The main requirement for National Interest Waiver is a three-prong test laid out in NYSDT. In order to qualify for National Interest Waiver, the beneficiary must meet all three parts of the test.

  1. The alien's employment must be in an area of substantial intrinsic merit.
    If the beneficiary is being paid to do a particular kind of research, or if the work has at least some sort of artistic or other value, the work is arguably of "substantial intrinsic merit."
  2. The proposed benefit must be national in scope.
    If the beneficiary can demonstrate that the impact of his work goes far outside of the geographic area of his employment, meaning that his work serve the interests of other regions of the country, the benefit is arguably national in scope and the beneficiary can meet the second prong. For example, a bridge engineer in NYSDT worked on bridges only in New York state, but because those bridges are used by people from around the country, that was deemed to be "national in scope." However, professionals whose application of skills is to a specific clientele who are geographically confined typically cannot meet the second prong.
  3. The national interest would be adversely affected if a labor certification were required for the alien.
    In order to meet this final and most important part of the test, the petitioner must prove that the beneficiary will serve the national interest to a "substantially greater degree" than would an available U.S. worker having the "same minimum qualifications." The labor certification process exists because of protecting the jobs and job opportunities of U.S. workers having the same objective minimum qualifications as an alien seeking employment is in the national interest. Therefore, an alien seeking an exemption from this process must present a national benefit so great as to outweigh the national interest inherent in the labor certification process.



Recent Trends
In order to meet the standard for NIW approval (the "substantially greater degree" test) the beneficiary must be shown to be more qualified than others in the field. Recently, however, neither unique expertise nor a rare combination of expertises has been acceptable evidence of "greater" qualification. (A shortage of Americans in the field has never been qualifying evidence of eligibility for the NIW.) Rather, USCIS now puts an emphasis on "unsolicited" evidence such as citation statistics or publicity featuring the beneficiary, showing his/her prominence as an authority in the field.

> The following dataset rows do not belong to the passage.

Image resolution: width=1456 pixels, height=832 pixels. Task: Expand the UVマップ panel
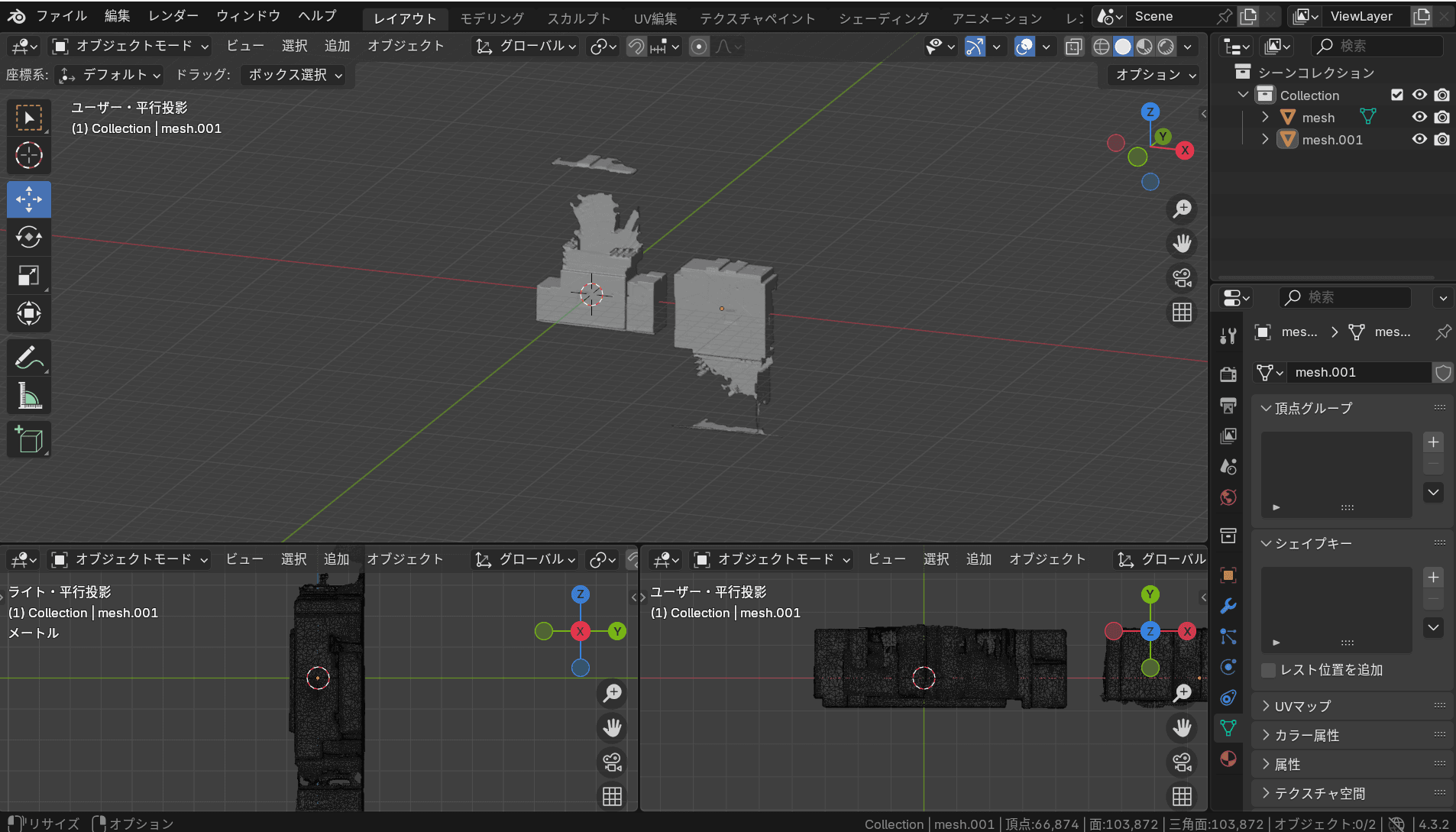coord(1302,706)
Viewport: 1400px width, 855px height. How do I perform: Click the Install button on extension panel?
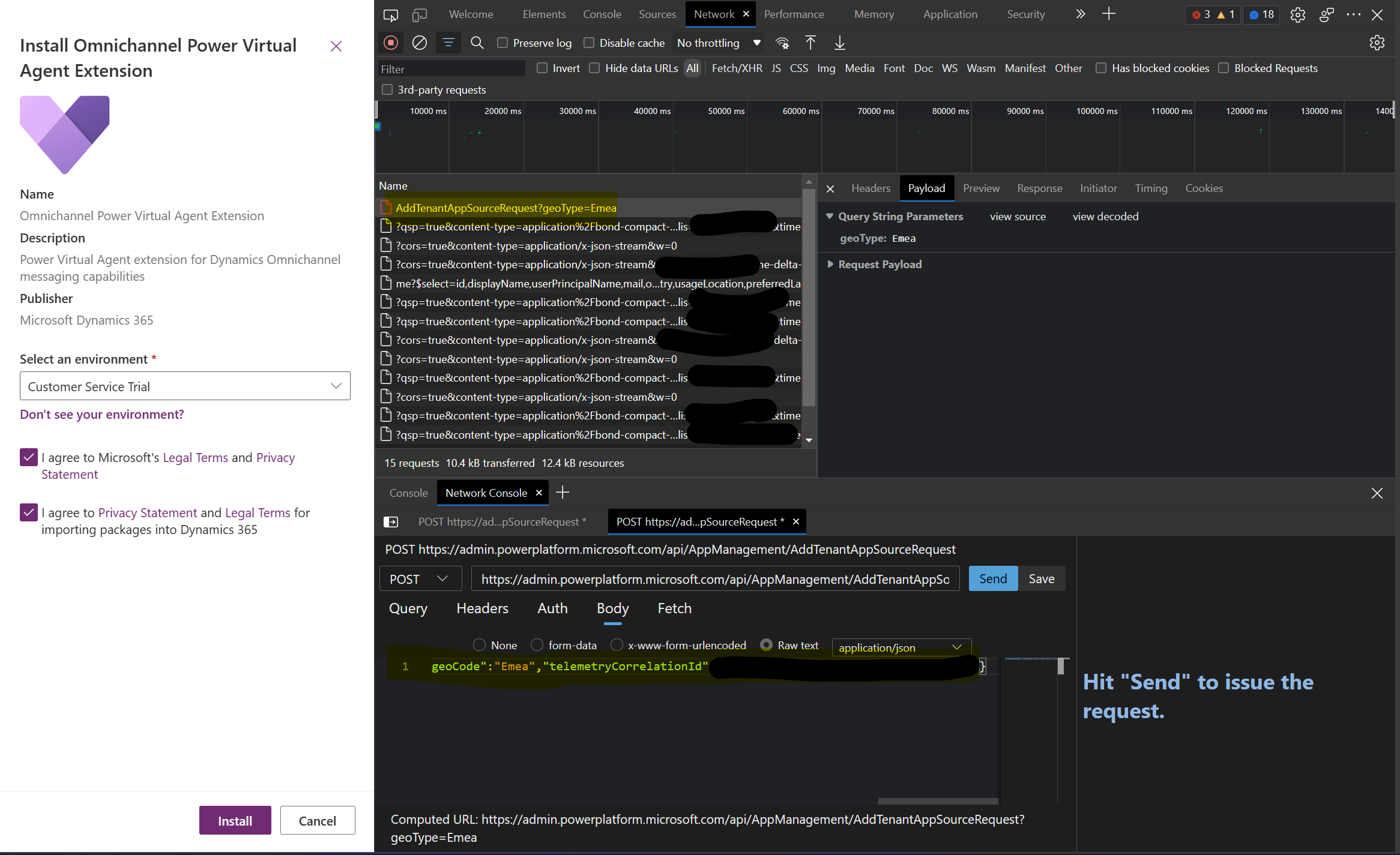(x=235, y=821)
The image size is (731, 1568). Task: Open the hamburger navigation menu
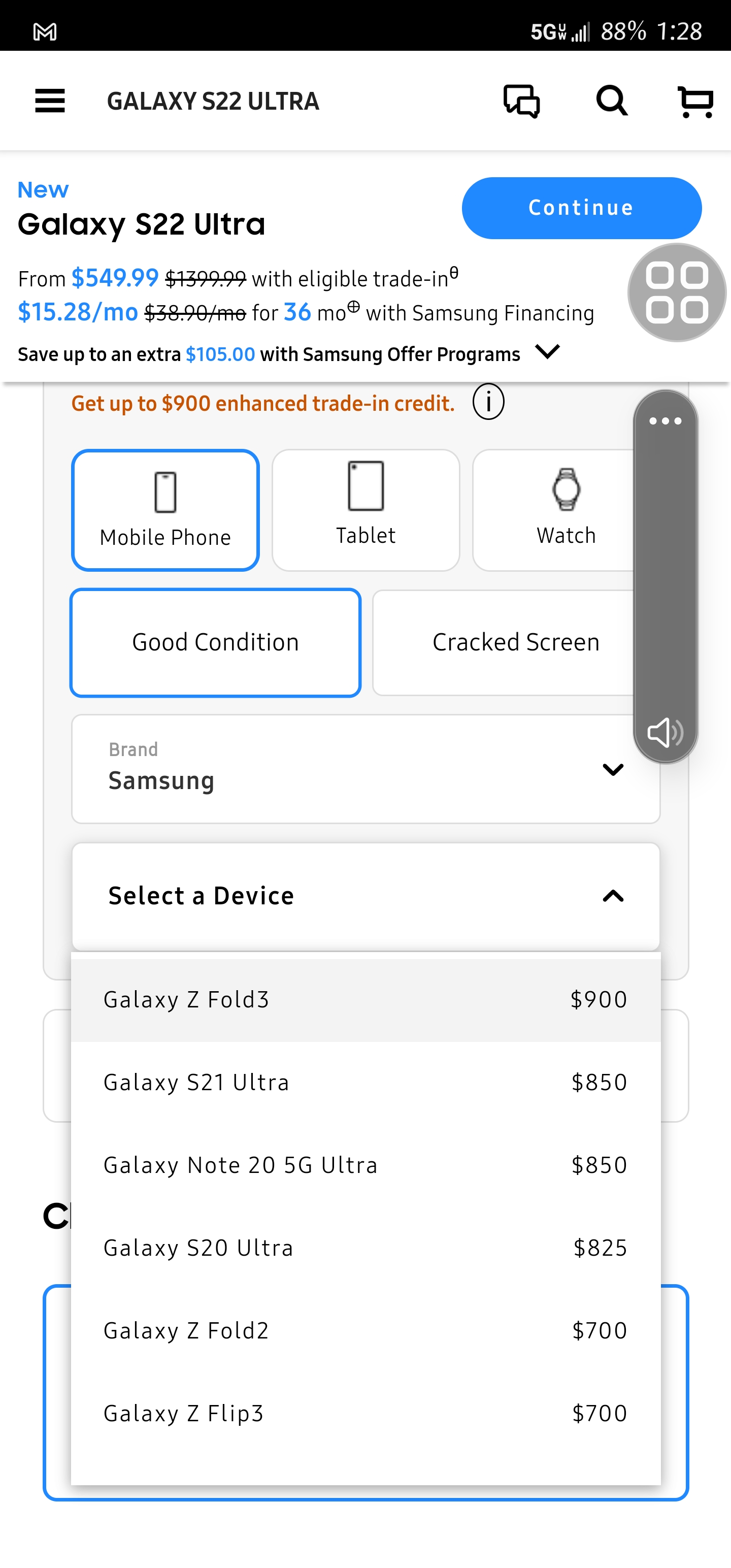pos(50,101)
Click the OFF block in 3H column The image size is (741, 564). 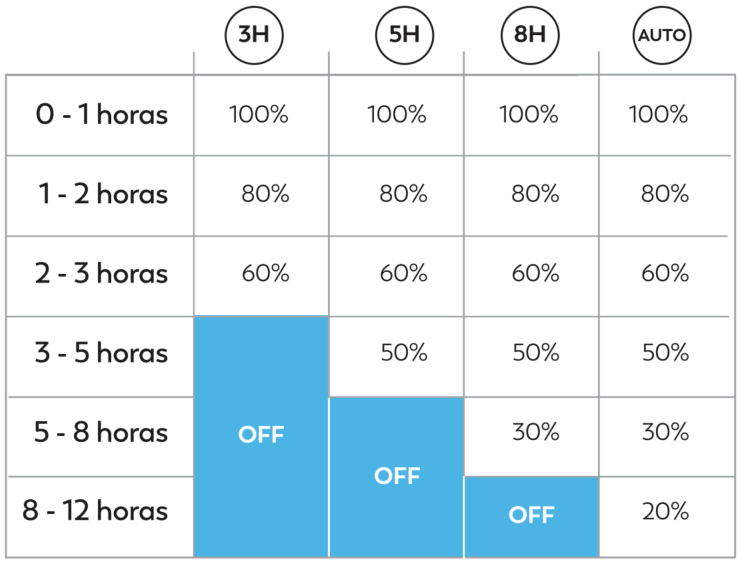pyautogui.click(x=261, y=436)
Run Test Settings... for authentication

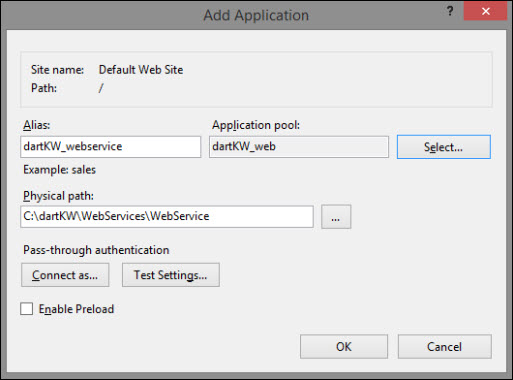[x=171, y=275]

Consequently, letters of support from others in the field, no matter how distinguished, are of diminishing help. Even letters of support from U.S. government administrators must specify impact in concrete terms.

Application Procedure
To obtain a national interest waiver, the beneficiary must file a Form I-140 petition, Form ETA 750B, and supporting documents directly with USCIS. The beneficiary does not have to file anything with the Department of Labor. In addition, if a visa number is available, the beneficiary can concurrently file I-485 with I-140, and can also apply for employment authorization and travel document.

Processing times for NIW depends on the case load at the specific USCIS service center which the petition is filed at. Current processing times by the Service Centers can be found here.

The statute, regulations of National Interest Waiver are quite complex and standards from adjudicated cases continue to remain unclear. Since each NIW case will be judged on its own merit, it is hard to predict the outcome of a case unless the person preparing the petition has a good understanding of all relevant laws, requirements, and precedents. Therefore, professionals considering a NIW petition should evaluate his credentials and immigration objectives with a knowledgeable and experienced immigration attorney specializing in NIW petitions.